§ **Problem to work on**
Only the closing part of the listing is wanted: reproduce exactly the line containing "Task: Expand the For Lease navigation menu" and all lines below it.

§ **Material shown**
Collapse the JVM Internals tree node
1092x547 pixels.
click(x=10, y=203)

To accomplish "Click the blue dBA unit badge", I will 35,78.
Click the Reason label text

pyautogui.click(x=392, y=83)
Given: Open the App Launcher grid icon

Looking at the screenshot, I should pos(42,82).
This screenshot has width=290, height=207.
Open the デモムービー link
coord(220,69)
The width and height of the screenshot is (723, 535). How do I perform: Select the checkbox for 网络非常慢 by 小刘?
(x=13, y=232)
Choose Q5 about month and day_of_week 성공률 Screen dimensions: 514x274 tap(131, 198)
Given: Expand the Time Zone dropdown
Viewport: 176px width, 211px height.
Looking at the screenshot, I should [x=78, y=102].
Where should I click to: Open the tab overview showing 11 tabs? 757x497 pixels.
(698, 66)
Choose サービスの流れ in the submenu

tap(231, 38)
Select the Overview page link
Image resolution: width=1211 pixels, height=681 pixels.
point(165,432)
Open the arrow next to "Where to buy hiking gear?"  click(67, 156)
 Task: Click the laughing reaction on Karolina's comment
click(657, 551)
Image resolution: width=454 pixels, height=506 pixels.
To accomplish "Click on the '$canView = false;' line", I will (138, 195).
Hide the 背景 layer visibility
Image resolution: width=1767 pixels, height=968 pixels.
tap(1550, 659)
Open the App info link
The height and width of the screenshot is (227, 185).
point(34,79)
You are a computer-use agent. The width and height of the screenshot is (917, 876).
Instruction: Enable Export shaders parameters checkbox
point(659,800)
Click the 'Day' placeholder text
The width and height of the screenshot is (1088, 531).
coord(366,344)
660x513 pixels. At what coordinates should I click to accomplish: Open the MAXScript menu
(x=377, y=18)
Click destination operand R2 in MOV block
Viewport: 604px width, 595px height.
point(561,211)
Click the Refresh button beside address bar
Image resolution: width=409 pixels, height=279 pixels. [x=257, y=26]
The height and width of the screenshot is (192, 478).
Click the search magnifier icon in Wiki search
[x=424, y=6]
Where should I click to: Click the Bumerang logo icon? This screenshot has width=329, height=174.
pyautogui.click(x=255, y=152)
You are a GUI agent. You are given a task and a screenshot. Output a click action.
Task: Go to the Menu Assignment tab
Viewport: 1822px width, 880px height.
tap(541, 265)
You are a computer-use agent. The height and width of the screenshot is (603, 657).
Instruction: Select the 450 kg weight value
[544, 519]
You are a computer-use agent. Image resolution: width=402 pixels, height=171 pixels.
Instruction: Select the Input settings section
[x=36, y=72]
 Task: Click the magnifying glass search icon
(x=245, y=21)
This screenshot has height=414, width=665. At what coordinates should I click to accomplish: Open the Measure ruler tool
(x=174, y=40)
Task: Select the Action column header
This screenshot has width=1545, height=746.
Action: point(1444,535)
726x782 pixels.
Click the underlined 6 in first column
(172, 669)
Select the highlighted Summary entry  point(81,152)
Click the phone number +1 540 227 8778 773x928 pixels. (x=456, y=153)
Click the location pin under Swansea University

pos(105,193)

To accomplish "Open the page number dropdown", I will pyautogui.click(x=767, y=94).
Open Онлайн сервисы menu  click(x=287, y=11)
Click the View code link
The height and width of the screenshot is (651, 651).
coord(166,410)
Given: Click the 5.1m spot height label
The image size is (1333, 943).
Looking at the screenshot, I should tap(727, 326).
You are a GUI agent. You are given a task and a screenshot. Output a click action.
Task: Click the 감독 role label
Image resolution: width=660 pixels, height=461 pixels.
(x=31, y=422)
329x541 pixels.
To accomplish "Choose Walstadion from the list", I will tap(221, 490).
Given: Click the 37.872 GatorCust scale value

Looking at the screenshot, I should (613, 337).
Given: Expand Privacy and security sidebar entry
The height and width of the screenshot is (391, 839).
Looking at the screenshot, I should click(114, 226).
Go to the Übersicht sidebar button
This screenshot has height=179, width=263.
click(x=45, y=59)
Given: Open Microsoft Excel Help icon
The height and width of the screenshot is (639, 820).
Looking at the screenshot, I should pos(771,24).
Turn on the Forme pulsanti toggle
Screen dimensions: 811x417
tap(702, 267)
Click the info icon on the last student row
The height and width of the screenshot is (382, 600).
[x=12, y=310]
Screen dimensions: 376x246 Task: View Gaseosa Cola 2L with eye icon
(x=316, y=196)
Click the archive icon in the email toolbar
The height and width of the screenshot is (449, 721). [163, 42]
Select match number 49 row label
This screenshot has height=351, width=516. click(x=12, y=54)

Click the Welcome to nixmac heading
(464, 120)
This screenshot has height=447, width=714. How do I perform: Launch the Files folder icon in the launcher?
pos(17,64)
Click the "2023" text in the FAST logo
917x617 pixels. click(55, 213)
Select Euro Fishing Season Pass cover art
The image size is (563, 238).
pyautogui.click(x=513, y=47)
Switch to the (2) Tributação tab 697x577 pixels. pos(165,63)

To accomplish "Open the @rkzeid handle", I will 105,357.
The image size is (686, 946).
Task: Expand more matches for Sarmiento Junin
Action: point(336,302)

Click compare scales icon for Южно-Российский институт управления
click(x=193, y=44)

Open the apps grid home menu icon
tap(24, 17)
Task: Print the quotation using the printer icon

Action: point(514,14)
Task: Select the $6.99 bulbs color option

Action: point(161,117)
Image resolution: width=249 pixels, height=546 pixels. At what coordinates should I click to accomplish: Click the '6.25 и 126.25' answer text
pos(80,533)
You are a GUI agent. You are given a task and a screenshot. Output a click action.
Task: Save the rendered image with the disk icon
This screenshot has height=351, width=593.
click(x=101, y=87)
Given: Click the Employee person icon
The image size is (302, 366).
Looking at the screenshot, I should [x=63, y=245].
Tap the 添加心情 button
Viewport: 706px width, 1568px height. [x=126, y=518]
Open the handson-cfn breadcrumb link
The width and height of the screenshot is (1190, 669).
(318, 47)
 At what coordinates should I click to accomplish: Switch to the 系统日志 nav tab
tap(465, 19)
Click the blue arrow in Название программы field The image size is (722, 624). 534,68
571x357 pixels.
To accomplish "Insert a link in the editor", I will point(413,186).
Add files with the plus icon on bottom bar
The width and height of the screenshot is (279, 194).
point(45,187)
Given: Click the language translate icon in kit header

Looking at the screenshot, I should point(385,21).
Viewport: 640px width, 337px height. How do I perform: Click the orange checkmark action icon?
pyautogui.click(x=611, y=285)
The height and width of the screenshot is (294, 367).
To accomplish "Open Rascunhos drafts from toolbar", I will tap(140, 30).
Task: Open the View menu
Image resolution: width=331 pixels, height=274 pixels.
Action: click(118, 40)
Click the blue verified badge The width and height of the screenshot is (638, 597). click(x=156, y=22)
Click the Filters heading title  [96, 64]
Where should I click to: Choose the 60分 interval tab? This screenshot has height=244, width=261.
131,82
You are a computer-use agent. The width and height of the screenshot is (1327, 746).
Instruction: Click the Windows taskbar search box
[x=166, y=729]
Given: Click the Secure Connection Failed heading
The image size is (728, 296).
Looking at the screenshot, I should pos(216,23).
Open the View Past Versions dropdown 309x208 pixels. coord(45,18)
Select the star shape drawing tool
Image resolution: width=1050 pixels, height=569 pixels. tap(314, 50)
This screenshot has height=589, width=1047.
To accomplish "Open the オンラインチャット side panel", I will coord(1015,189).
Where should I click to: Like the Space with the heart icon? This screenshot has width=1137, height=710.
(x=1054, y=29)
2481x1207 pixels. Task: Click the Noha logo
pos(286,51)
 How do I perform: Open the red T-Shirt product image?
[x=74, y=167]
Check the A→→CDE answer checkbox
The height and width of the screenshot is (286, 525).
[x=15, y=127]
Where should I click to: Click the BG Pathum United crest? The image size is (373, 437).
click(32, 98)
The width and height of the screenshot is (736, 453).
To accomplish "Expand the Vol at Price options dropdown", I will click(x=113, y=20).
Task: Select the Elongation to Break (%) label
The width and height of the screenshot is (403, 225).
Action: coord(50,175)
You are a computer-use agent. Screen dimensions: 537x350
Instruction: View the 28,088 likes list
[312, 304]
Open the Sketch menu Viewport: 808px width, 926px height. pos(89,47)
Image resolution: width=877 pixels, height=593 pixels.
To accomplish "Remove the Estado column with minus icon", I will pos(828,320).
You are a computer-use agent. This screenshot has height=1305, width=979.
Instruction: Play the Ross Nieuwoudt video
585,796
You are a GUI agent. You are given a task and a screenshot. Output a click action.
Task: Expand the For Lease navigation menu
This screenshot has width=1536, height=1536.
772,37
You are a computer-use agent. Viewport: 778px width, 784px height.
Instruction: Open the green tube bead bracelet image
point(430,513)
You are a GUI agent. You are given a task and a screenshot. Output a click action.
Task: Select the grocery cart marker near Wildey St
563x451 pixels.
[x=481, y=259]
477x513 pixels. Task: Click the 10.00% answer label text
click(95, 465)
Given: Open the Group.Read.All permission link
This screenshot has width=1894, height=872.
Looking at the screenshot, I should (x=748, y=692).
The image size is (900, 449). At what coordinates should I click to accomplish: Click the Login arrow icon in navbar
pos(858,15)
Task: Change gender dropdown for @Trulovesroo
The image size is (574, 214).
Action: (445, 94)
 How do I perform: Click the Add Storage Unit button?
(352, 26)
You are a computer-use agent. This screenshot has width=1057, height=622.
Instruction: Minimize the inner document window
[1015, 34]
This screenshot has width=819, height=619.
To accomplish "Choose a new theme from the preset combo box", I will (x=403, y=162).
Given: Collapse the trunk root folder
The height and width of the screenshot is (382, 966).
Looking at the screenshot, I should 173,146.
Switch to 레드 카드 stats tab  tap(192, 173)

§ **Response to the exercise**
Task: Expand the For Lease navigation menu
This screenshot has width=1536, height=1536.
772,37
You are a computer-use agent. Viewport: 778px width, 784px height.
Instruction: Open the green tube bead bracelet image
point(430,513)
You are a GUI agent. You are given a task and a screenshot. Output a click action.
Task: Select the grocery cart marker near Wildey St
563x451 pixels.
[x=481, y=259]
477x513 pixels. Task: Click the 10.00% answer label text
click(95, 465)
Given: Open the Group.Read.All permission link
This screenshot has width=1894, height=872.
Looking at the screenshot, I should (x=748, y=692).
The image size is (900, 449). At what coordinates should I click to accomplish: Click the Login arrow icon in navbar
pos(858,15)
Task: Change gender dropdown for @Trulovesroo
The image size is (574, 214).
Action: (445, 94)
 How do I perform: Click the Add Storage Unit button?
(352, 26)
You are a computer-use agent. This screenshot has width=1057, height=622.
Instruction: Minimize the inner document window
[1015, 34]
This screenshot has width=819, height=619.
To accomplish "Choose a new theme from the preset combo box", I will (x=403, y=162).
Given: Collapse the trunk root folder
The height and width of the screenshot is (382, 966).
Looking at the screenshot, I should 173,146.
Switch to 레드 카드 stats tab  tap(192, 173)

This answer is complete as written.